The result of applying this estimator to all J problems of the sequence is therefore an expected message length increment for the whole sequence given by
I1 - I0 = (1/2) J log(2 π e / 12).

This result is not the best that can be achieved.

An SMML estimator for the whole sequence problem minimizes the expected value of
- log q(m(x)) - Σj log f(xj|mj(x)) + log r(x)
where now the estimator m(x) maps the sequence or vector of data x = (x1, x2 ... xj ...) into a vector
θ = (θ1, θ2 ... θj ...) = (m1(x), m2(x), ..., mj(x), ...),
and r(x) = aJ.
Thus the SMML estimator minimizes the expected value of
L(x) = - log q(m(x)) + (J/2) log (2 π) + J log σ + (m(x) - x)2 / (2 σ2) + J log a

Its range Θ* is a countable set of vectors or points in J-space, {θi}. Assume these points form a lattice. Then q(θi) = qi is the same for all i, and for all i the region Xi within which m(x) = θi is the set of x values closer to θi than to any other member of Θ*, i.e., the Voronoi region of θi. For Θ* a lattice, the Voronoi regions of all its members have the same size and shape. Let s be the volume of Xi for all i. Then qi = saJ for all i. The expectation of L(x) can be taken over any Voronoi region, giving

I1 - I0 = - log (saJ) + (J/2) log (2 π) + J log σ + E(x - θi)2 / (2 σ2) + J log a.
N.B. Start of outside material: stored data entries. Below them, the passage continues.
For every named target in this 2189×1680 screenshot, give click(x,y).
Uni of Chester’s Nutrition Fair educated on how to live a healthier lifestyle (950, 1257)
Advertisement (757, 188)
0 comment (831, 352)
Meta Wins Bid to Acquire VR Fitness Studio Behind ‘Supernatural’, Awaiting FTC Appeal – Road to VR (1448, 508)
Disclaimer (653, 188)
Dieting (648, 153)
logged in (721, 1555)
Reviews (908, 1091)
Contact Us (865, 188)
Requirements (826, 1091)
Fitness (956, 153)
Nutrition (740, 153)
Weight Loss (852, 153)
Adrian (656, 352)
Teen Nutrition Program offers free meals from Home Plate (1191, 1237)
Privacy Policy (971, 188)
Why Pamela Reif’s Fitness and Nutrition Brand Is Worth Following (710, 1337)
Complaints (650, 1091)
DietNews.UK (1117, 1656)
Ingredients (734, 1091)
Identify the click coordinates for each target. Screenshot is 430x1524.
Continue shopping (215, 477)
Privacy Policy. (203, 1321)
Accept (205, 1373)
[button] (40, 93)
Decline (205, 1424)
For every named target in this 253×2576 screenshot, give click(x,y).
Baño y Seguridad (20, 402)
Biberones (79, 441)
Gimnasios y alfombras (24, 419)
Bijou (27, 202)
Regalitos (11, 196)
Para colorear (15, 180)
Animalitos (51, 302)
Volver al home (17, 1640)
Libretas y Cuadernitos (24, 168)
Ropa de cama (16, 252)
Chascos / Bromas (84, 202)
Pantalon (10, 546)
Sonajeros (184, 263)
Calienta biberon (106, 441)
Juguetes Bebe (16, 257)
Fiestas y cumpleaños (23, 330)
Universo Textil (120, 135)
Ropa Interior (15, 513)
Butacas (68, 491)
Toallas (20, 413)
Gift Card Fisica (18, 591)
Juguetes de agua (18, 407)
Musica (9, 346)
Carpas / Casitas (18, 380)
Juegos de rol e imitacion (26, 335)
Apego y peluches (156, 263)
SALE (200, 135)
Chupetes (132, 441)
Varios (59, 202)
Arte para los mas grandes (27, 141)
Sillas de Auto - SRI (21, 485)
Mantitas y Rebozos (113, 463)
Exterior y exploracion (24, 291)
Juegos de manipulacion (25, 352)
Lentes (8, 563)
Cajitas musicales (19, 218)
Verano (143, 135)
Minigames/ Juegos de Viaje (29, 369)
The expectation E(x - θi)2 over the Voronoi region of θi depends on the volume s and the shape of the region. To separate these effects, write E(x - θi)2 = J kJ s2/J, where kJ depends only on the shape of Xi, i.e. the geometry of the lattice. Then

I1 - I0 = - log s + (J/2) log (2 π) + J log σ + JkJ s2/J / (2 σ2)
Minimization with respect to s gives
s2/J = σ2 / kJ,  
I1 - I0 = (J/2) log (2 π e kJ)

Minimization with respect to the geometry of the lattice requires choosing a lattice which, for a given density of points, minimizes the mean squared distance of all points from the nearest lattice point. Lattices chosen in this way are called ‘quantizing lattices’.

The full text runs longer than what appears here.